EXERCISE REQUIREMENTS: Look through the records below and give the number of lines holding the string "Policy", nothing more.

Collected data
- Opening Delimiter -
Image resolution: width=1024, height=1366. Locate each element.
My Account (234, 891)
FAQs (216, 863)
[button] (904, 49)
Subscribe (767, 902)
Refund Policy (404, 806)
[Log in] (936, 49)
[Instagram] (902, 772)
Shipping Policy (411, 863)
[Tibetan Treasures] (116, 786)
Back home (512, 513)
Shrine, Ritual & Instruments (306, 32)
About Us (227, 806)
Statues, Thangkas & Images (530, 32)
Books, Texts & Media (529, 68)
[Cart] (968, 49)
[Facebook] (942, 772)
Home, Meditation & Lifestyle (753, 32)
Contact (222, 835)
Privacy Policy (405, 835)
- Closing Delimiter -
- Opening Delimiter -
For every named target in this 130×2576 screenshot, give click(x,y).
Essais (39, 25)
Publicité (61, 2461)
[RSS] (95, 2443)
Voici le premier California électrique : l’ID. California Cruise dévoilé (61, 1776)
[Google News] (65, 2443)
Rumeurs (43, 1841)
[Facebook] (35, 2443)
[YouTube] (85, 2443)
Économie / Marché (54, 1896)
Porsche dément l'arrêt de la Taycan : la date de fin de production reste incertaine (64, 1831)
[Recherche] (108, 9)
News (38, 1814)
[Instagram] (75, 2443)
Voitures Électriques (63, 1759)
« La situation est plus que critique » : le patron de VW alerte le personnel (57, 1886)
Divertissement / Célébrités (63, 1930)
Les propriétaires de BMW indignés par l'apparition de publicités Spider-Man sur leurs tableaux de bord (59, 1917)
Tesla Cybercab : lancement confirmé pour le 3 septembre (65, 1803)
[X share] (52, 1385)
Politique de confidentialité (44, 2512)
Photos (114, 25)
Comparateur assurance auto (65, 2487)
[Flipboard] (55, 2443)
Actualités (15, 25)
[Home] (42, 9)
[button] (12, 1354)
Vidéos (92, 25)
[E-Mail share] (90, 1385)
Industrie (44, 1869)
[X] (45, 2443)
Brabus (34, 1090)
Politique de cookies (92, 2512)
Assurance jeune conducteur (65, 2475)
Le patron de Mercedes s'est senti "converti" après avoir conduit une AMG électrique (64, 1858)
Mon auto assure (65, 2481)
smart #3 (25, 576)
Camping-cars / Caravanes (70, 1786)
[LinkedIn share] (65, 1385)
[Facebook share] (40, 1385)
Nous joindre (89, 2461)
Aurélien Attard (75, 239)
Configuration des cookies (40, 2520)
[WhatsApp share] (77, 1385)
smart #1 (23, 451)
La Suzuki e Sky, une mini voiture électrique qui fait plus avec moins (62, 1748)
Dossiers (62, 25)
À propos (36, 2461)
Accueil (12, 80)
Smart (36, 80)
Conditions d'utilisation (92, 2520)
- Closing Delimiter -
- Opening Delimiter -
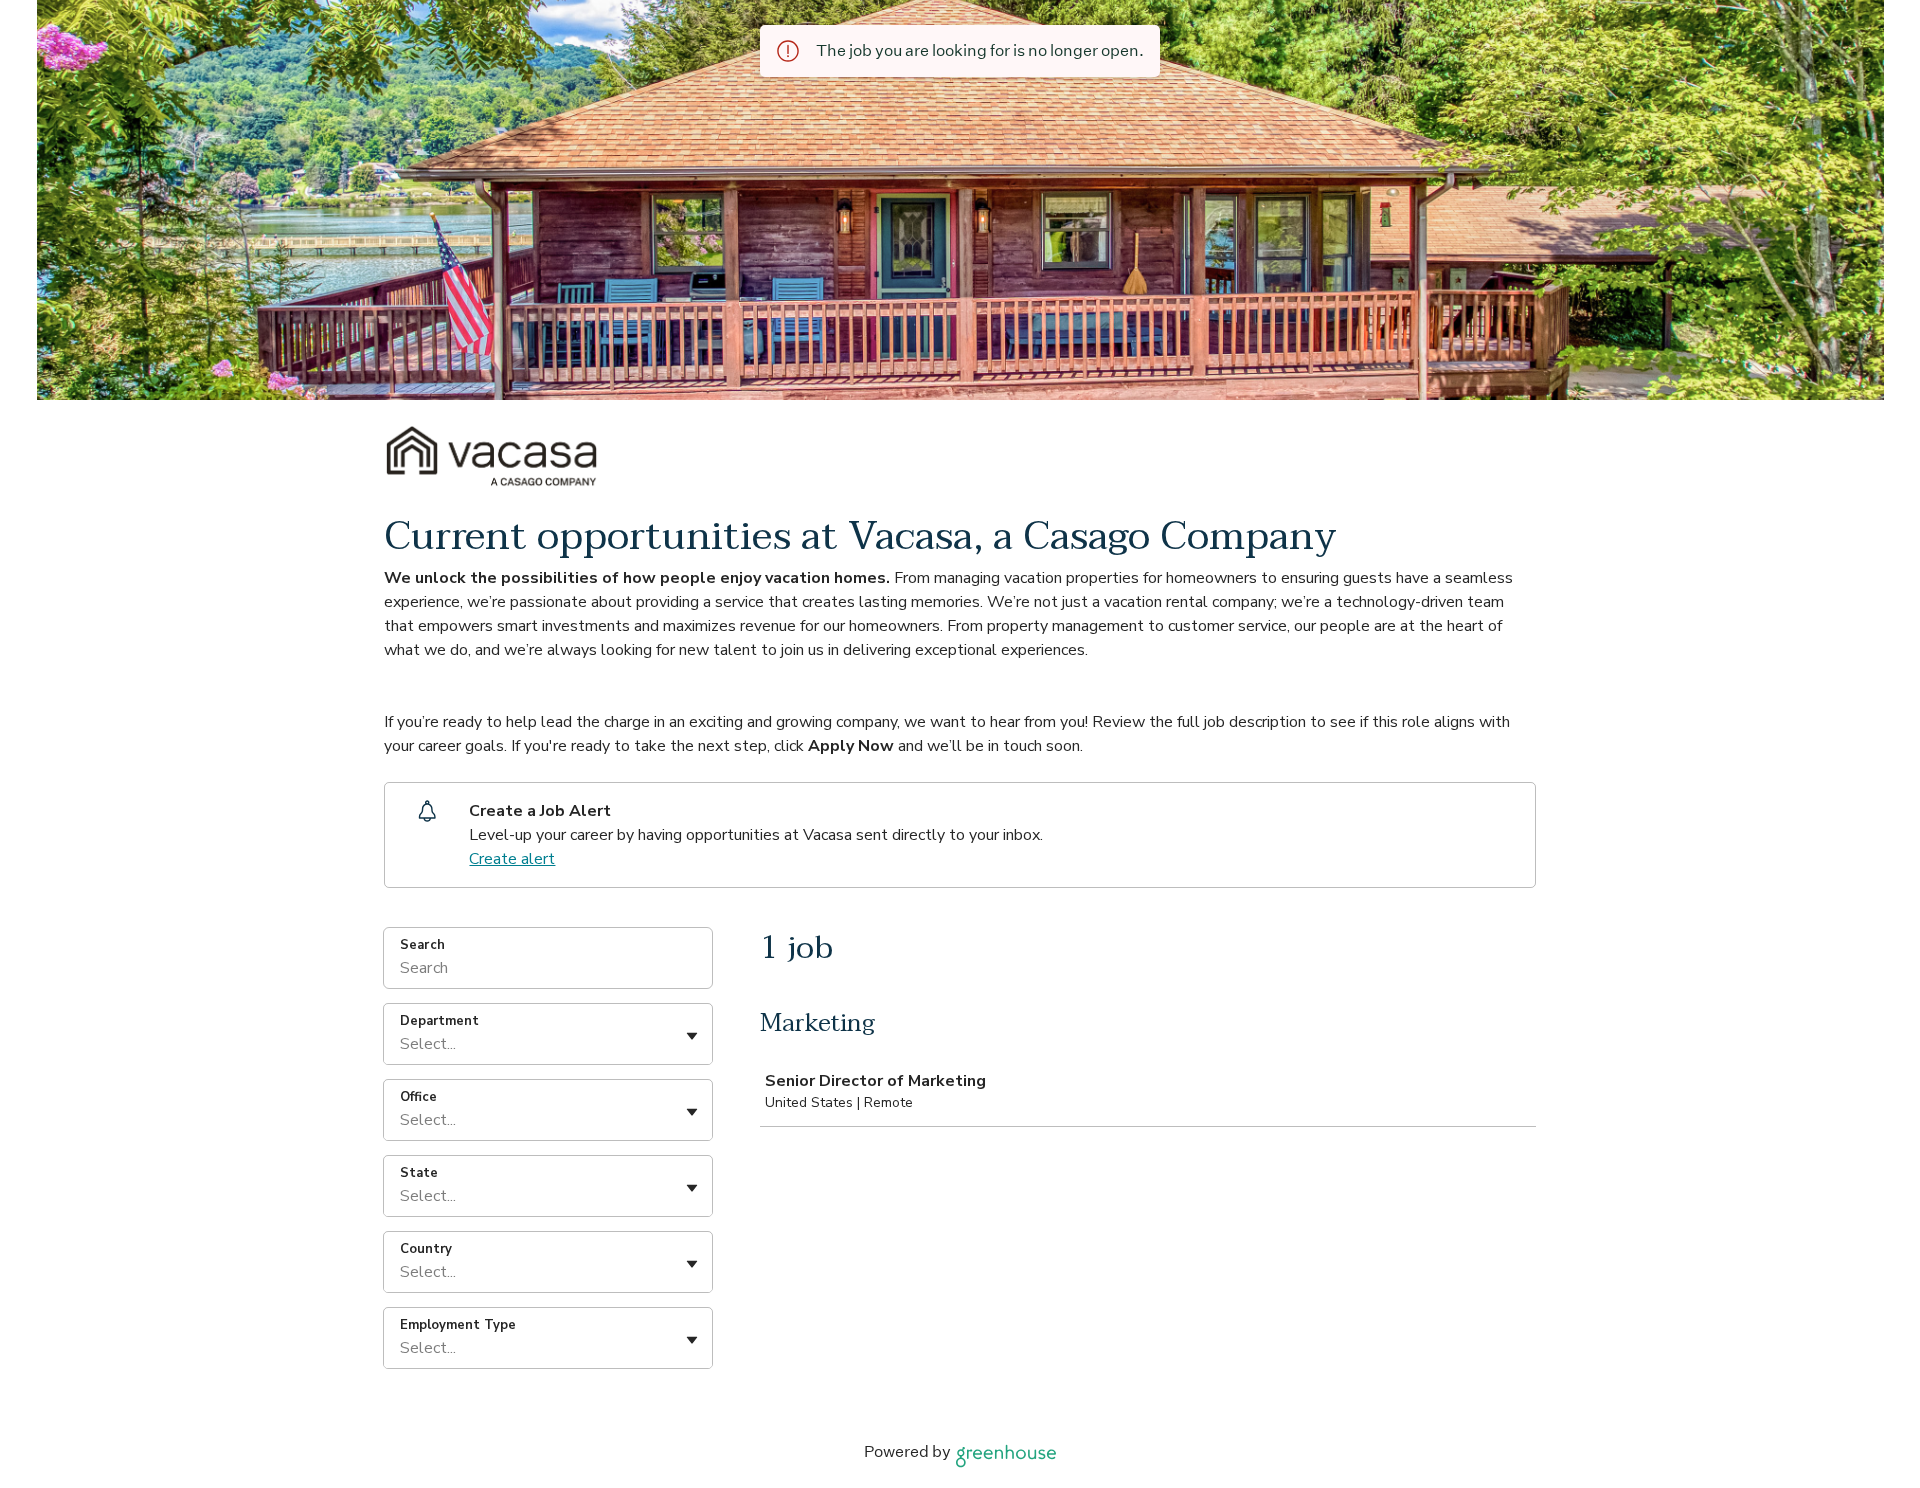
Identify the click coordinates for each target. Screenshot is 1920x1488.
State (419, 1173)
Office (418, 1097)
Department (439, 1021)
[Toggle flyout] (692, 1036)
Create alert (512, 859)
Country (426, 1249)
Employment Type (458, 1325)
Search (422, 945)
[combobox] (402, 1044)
- Closing Delimiter -
WRITTEN ANSWER: 3